SUPPLIED MATERIAL:
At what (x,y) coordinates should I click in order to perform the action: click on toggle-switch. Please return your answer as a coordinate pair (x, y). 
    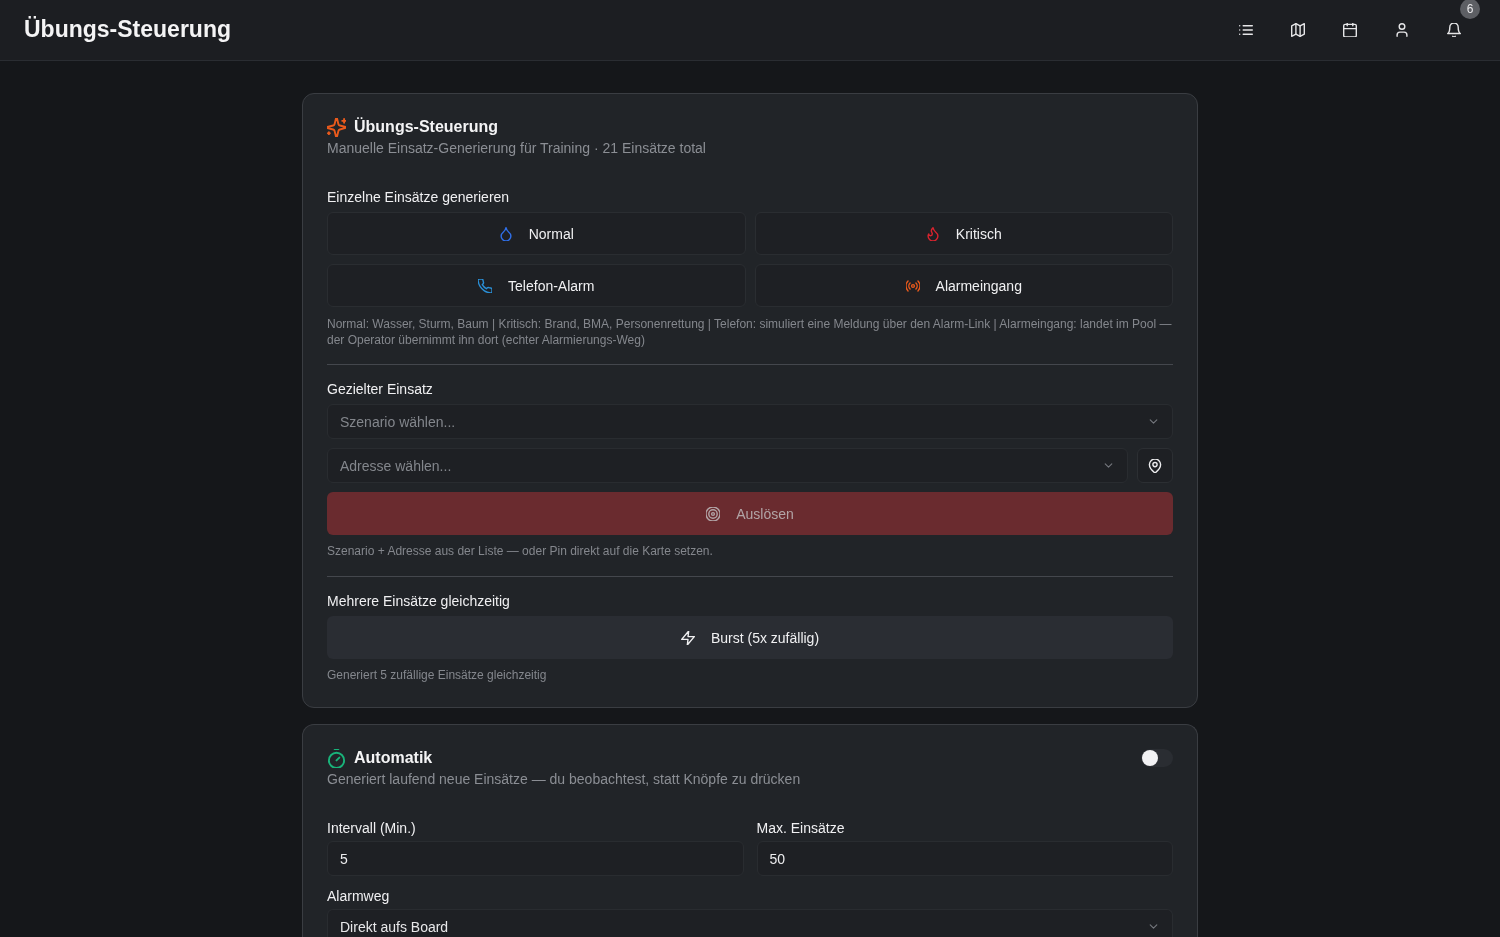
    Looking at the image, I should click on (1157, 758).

---

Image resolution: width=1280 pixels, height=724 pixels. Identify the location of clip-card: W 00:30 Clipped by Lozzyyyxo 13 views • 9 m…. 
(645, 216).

--

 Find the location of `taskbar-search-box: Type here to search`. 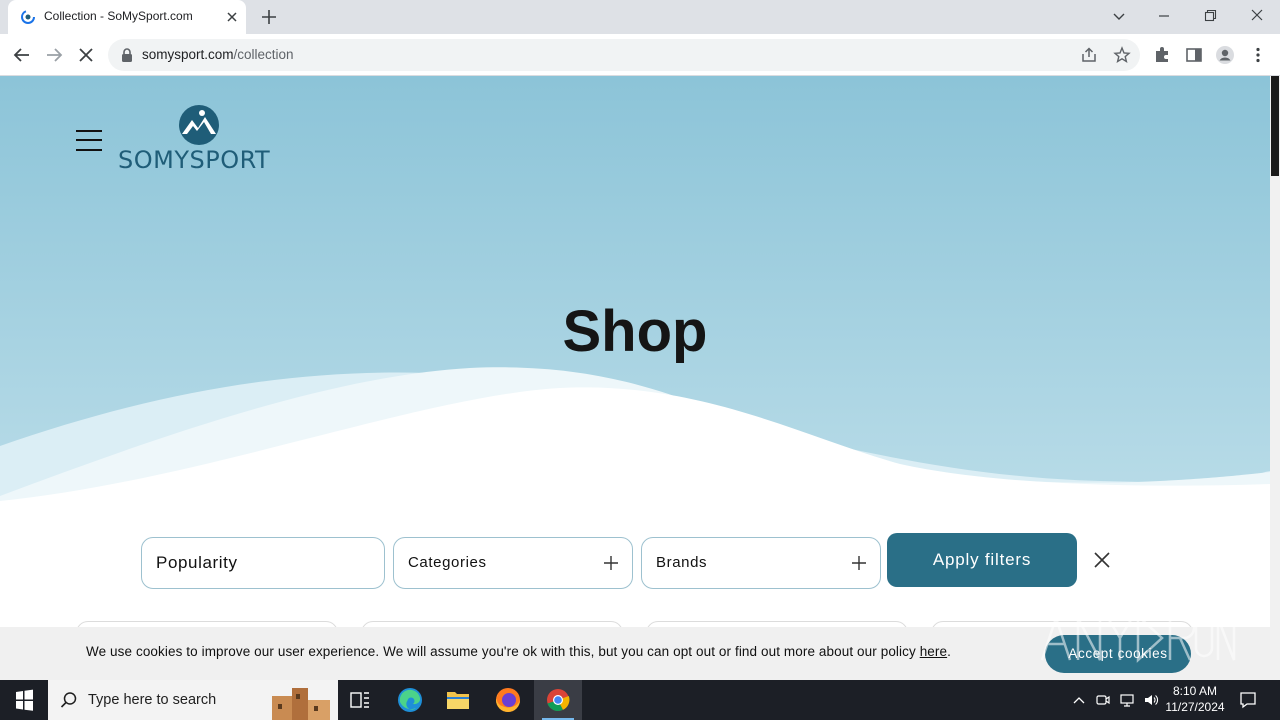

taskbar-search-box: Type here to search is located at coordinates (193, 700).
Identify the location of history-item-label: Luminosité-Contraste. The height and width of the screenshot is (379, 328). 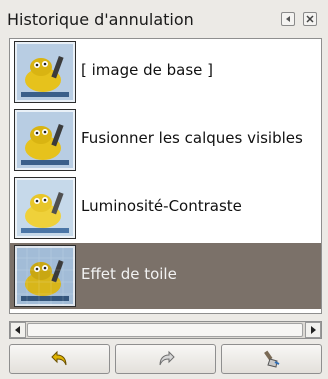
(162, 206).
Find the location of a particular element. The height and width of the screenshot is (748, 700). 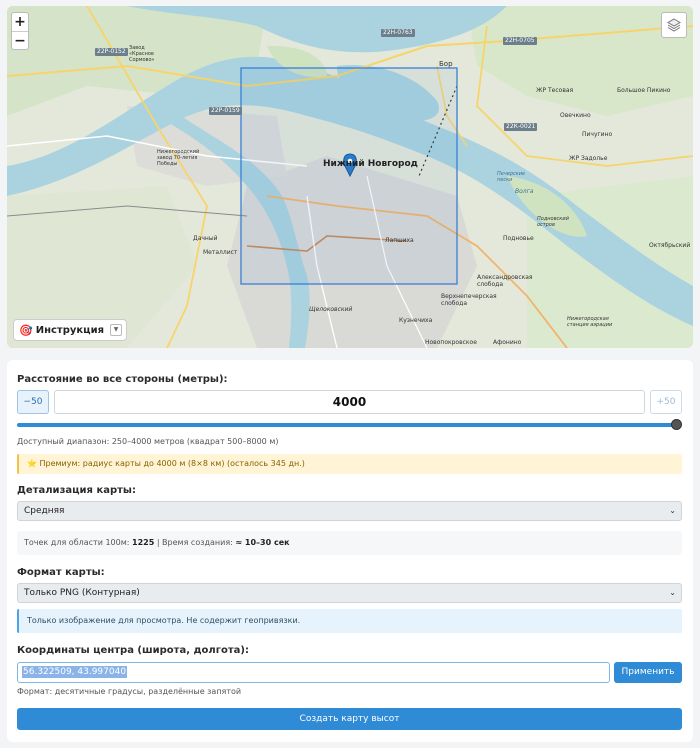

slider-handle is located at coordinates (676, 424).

WHAT TO DO: Retype the lines from the line with "Find the location of a" to the line with "slider-handle is located", leaving the pictures out of your answer.

COMPLETED TASK:
Find the location of a particular element. The height and width of the screenshot is (748, 700). 

slider-handle is located at coordinates (676, 424).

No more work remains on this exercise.